§ **Task instructions**: Only the lines from the one containing "Task: Click the GiB" through the one containing "Given: Click the colorful" should be printed, exactly as they appear below, with both ends included.

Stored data

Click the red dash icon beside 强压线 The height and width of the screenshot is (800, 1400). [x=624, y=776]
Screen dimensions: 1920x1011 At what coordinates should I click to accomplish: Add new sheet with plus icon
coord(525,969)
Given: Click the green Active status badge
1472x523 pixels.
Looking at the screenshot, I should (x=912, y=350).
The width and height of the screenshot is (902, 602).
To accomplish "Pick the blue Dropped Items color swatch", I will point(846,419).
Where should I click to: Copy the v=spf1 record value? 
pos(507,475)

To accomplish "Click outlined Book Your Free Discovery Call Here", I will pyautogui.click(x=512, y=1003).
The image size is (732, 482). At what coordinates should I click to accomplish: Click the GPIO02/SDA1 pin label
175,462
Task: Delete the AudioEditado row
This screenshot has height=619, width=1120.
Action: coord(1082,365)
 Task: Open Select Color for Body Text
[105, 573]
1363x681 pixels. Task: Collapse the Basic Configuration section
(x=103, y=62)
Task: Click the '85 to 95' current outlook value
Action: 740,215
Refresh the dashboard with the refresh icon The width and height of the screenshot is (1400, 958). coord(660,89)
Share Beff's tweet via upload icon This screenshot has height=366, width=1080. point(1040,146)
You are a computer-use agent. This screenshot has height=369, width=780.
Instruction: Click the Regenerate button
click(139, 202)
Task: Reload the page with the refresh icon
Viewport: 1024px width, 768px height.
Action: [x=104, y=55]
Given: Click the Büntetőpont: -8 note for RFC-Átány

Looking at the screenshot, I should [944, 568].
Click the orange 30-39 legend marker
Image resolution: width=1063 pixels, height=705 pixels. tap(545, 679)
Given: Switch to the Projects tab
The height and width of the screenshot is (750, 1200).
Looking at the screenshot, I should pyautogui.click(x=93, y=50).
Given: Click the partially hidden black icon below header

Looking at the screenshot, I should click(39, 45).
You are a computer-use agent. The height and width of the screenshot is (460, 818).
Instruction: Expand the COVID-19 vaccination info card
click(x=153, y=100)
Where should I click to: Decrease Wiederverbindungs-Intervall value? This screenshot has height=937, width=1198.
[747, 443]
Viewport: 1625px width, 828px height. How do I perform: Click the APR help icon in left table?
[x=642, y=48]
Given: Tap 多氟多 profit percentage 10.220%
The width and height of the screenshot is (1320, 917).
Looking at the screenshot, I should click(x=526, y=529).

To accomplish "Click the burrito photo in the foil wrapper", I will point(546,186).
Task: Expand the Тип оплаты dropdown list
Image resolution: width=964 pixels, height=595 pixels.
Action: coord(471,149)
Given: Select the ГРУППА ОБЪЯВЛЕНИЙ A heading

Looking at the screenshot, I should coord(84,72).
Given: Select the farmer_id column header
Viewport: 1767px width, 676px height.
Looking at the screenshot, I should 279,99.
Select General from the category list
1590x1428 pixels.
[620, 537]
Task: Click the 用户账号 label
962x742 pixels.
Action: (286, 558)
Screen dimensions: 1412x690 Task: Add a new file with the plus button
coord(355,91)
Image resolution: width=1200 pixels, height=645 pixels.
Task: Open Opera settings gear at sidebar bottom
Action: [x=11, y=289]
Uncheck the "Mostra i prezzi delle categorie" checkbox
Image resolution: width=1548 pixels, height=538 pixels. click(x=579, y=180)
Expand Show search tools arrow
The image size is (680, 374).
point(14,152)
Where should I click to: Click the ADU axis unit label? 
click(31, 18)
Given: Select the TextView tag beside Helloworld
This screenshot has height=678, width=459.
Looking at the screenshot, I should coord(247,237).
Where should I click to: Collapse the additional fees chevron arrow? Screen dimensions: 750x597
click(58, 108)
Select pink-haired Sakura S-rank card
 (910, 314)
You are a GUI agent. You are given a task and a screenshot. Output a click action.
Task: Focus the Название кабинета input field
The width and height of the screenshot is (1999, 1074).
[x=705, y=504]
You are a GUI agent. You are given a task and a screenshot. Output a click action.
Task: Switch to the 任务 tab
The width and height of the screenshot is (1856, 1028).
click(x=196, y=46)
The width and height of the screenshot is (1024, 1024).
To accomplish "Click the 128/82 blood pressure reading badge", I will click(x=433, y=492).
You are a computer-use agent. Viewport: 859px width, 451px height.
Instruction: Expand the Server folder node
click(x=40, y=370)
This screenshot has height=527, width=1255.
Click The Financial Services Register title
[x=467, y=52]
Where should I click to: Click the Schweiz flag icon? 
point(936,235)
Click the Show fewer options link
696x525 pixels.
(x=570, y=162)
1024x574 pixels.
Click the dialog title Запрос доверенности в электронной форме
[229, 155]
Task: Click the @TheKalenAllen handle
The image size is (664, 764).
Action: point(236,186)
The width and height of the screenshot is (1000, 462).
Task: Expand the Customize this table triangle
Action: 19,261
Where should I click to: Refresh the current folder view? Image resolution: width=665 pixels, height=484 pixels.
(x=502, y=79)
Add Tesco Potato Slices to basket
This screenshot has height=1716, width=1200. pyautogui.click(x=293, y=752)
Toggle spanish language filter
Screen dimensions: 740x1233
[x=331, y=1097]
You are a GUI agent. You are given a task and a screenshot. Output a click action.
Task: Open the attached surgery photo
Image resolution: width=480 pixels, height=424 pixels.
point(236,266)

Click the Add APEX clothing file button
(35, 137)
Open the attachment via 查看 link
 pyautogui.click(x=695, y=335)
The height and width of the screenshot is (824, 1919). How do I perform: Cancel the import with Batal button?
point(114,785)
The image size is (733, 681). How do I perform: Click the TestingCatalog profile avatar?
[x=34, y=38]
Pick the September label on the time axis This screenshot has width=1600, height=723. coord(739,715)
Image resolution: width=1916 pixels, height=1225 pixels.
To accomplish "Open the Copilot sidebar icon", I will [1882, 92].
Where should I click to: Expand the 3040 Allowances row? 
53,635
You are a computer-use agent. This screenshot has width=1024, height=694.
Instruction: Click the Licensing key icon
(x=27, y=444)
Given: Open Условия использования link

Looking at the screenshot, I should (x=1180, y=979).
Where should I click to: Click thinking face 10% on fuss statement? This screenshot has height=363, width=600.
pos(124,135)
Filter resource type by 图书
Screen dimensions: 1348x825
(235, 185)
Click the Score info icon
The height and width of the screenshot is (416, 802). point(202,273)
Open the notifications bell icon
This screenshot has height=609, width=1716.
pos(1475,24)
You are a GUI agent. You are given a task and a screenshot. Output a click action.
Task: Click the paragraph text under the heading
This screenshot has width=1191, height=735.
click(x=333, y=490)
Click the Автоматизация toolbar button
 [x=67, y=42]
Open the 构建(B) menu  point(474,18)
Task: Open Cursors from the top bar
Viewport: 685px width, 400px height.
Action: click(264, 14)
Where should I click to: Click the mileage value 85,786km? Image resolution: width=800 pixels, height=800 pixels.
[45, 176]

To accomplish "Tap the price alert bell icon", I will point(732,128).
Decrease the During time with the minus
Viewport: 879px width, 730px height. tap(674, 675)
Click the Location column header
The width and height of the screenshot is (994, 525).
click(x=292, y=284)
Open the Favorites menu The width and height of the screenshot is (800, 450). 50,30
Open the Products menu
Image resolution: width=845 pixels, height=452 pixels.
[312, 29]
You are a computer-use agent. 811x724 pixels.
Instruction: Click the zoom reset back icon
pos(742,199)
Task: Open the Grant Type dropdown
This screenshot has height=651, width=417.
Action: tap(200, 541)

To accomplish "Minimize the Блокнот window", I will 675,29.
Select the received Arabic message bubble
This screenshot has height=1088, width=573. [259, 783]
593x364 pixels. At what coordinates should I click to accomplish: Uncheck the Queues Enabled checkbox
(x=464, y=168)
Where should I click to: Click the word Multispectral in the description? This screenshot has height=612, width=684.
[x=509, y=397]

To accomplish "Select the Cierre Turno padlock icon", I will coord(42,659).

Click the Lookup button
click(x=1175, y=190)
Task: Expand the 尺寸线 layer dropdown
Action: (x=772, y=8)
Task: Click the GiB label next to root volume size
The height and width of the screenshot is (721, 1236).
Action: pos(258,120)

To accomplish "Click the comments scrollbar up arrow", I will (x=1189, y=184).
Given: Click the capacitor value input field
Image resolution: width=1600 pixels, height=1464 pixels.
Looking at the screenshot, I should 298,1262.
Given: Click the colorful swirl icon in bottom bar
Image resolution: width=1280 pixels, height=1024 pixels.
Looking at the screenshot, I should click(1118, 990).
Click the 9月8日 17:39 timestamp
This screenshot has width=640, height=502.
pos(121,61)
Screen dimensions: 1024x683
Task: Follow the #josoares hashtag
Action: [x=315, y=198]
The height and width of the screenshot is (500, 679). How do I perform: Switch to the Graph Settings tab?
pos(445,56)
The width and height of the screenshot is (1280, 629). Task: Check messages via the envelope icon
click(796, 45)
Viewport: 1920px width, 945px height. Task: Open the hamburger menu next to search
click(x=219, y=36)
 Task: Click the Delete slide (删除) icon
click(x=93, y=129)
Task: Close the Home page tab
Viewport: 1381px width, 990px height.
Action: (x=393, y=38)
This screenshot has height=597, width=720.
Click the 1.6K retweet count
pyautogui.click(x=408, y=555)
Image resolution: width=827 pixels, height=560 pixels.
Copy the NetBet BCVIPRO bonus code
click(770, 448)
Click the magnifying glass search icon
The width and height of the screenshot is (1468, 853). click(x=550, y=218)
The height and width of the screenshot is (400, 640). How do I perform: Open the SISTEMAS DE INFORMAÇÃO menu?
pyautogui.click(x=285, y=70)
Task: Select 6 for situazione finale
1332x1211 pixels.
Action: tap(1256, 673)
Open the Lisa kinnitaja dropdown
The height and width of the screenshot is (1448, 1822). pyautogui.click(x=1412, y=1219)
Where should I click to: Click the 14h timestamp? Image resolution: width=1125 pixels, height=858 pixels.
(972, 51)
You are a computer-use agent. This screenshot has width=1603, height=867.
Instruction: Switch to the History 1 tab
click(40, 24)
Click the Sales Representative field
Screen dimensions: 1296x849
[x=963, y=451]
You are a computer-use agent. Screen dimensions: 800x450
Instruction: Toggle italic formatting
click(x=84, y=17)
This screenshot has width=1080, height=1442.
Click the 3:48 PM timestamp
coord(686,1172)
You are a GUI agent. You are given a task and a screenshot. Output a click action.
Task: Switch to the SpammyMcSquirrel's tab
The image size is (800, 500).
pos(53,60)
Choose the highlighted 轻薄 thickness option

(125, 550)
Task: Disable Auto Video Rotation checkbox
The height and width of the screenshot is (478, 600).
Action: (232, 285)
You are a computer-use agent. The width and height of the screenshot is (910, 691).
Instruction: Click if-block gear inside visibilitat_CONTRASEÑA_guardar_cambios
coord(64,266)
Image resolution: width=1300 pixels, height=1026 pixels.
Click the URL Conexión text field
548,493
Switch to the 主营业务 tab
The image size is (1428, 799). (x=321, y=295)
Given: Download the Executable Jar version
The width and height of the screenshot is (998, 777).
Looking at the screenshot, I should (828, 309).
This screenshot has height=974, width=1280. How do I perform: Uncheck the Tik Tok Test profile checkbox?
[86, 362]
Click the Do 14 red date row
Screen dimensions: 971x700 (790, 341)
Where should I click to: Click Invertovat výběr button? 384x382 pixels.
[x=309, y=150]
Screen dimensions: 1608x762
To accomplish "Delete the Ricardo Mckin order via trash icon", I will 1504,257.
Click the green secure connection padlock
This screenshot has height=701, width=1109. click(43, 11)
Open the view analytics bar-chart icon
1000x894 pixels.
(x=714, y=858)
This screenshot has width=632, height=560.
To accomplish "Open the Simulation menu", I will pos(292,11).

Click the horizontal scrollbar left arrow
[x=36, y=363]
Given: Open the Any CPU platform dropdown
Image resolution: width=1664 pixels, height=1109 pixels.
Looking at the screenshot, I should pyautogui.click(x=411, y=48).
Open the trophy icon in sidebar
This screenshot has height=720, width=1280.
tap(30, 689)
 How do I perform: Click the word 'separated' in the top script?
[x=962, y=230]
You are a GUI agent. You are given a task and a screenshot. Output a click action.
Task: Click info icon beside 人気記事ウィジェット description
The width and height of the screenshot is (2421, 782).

§ **Answer box**:
Task: Click the GiB label next to root volume size
The height and width of the screenshot is (721, 1236).
Action: pos(258,120)

To accomplish "Click the comments scrollbar up arrow", I will (x=1189, y=184).
Given: Click the capacitor value input field
Image resolution: width=1600 pixels, height=1464 pixels.
Looking at the screenshot, I should 298,1262.
Given: Click the colorful swirl icon in bottom bar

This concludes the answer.